City Forgiveness isn’t an Americana record as such, but it draws a lot of inspiration from the open road and that disconnect from reality which travelling can bring… and it has some serious guitar riffs. Opener “All My Friends” is a whiskey soaked groove which warps around Tattersall’s cries of “All of my friends are going to be strangers, all of my friends are going to get strange”. The sound combines spiky guitar rhythms with bluesy swagger while his voice, with its consistent subtle undertones of anguish, elevates many of the songs.
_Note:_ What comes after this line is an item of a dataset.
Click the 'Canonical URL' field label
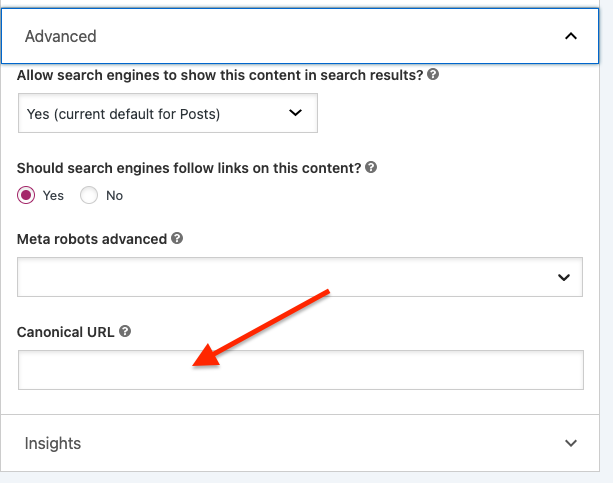66,332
His lyrics combines the sincere and the sarcastic to sublime effect and his flair for phrases loaded with dark wit, charm and emotion is really shown here.

The lachrymose guitar solo on “The Yellow Roses” sums up the band in some ways; technically not the most mind-blowing but it sounds fantastically raw and will cause even the most steely faced listeners to break out their air guitar fingers. A similar sense of fun runs throughout the album and it’s this which offers the most; the jazz twists of “Atlanta” shows they still have a spark of invention and closing track “Like Smoke” is among the best in their canon, a languid but uplifting ballad for the journey home. On occasion it has the loose joyous feel of a jam session rather than a highly methodical two disc album.

As with any double album there are a handful of tracks which could have been cut; “The Ropes” is energetic but a bit formulaic and lacking the wit found elsewhere, highlighted by its position sat between the rampant brass wailing of two of the album’s most vivacious cuts (“Shell” and “Narrow Lane”). “Golden Syrup” is a bit sickly sweet, and this is a problem which also dogs tracks like “Before This Day” and “The Inattentive Reader” to dampen the overall experience.

This album has nostalgia scratched into its skin, not in some moribund yearning for the past kind of way but simply as an accumulation of experiences – when compared to their ‘proper debut album’ Instant Coffee Baby it becomes clear just how far the band have come. This does feel like an album of transition – about the journey rather than the destination and its more sophisticated moments point towards the idea that The Wave Pictures are a band which are only going to get finer with age.